[Provided material Boundary: Start]

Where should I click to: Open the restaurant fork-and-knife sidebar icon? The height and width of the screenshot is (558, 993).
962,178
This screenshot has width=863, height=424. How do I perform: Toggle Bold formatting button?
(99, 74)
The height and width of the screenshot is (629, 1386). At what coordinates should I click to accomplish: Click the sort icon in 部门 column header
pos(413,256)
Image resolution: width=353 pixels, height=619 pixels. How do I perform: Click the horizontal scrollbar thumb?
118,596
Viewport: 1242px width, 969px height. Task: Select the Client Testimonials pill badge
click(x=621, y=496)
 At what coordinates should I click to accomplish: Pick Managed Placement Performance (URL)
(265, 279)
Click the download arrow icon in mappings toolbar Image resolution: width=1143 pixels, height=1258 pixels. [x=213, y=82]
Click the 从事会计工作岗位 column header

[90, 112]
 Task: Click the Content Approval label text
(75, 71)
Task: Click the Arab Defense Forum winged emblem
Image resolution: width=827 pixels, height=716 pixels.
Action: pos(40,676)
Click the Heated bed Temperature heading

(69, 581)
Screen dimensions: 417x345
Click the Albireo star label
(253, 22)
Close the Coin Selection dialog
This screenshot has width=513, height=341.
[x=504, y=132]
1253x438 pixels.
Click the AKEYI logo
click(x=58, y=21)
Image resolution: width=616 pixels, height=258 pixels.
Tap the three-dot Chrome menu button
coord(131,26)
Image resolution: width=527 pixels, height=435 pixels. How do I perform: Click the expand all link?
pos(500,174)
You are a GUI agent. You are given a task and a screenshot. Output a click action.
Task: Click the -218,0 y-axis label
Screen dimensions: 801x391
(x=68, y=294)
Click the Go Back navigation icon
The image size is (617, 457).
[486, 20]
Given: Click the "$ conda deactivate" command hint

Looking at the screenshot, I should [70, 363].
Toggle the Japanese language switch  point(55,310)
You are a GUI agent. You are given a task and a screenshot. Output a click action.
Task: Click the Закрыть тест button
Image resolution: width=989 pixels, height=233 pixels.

[Provided material Boundary: End]

Print each entry above again, exactly as it was given.

Where should I click to: Open the restaurant fork-and-knife sidebar icon? The height and width of the screenshot is (558, 993).
962,178
This screenshot has width=863, height=424. How do I perform: Toggle Bold formatting button?
(99, 74)
The height and width of the screenshot is (629, 1386). At what coordinates should I click to accomplish: Click the sort icon in 部门 column header
pos(413,256)
Image resolution: width=353 pixels, height=619 pixels. How do I perform: Click the horizontal scrollbar thumb?
118,596
Viewport: 1242px width, 969px height. Task: Select the Client Testimonials pill badge
click(x=621, y=496)
 At what coordinates should I click to accomplish: Pick Managed Placement Performance (URL)
(265, 279)
Click the download arrow icon in mappings toolbar Image resolution: width=1143 pixels, height=1258 pixels. [x=213, y=82]
Click the 从事会计工作岗位 column header

[90, 112]
 Task: Click the Content Approval label text
(75, 71)
Task: Click the Arab Defense Forum winged emblem
Image resolution: width=827 pixels, height=716 pixels.
Action: pos(40,676)
Click the Heated bed Temperature heading

(69, 581)
Screen dimensions: 417x345
Click the Albireo star label
(253, 22)
Close the Coin Selection dialog
This screenshot has width=513, height=341.
[x=504, y=132]
1253x438 pixels.
Click the AKEYI logo
click(x=58, y=21)
Image resolution: width=616 pixels, height=258 pixels.
Tap the three-dot Chrome menu button
coord(131,26)
Image resolution: width=527 pixels, height=435 pixels. How do I perform: Click the expand all link?
pos(500,174)
You are a GUI agent. You are given a task and a screenshot. Output a click action.
Task: Click the -218,0 y-axis label
Screen dimensions: 801x391
(x=68, y=294)
Click the Go Back navigation icon
The image size is (617, 457).
[486, 20]
Given: Click the "$ conda deactivate" command hint

Looking at the screenshot, I should [70, 363].
Toggle the Japanese language switch  point(55,310)
You are a GUI agent. You are given a task and a screenshot. Output a click action.
Task: Click the Закрыть тест button
Image resolution: width=989 pixels, height=233 pixels.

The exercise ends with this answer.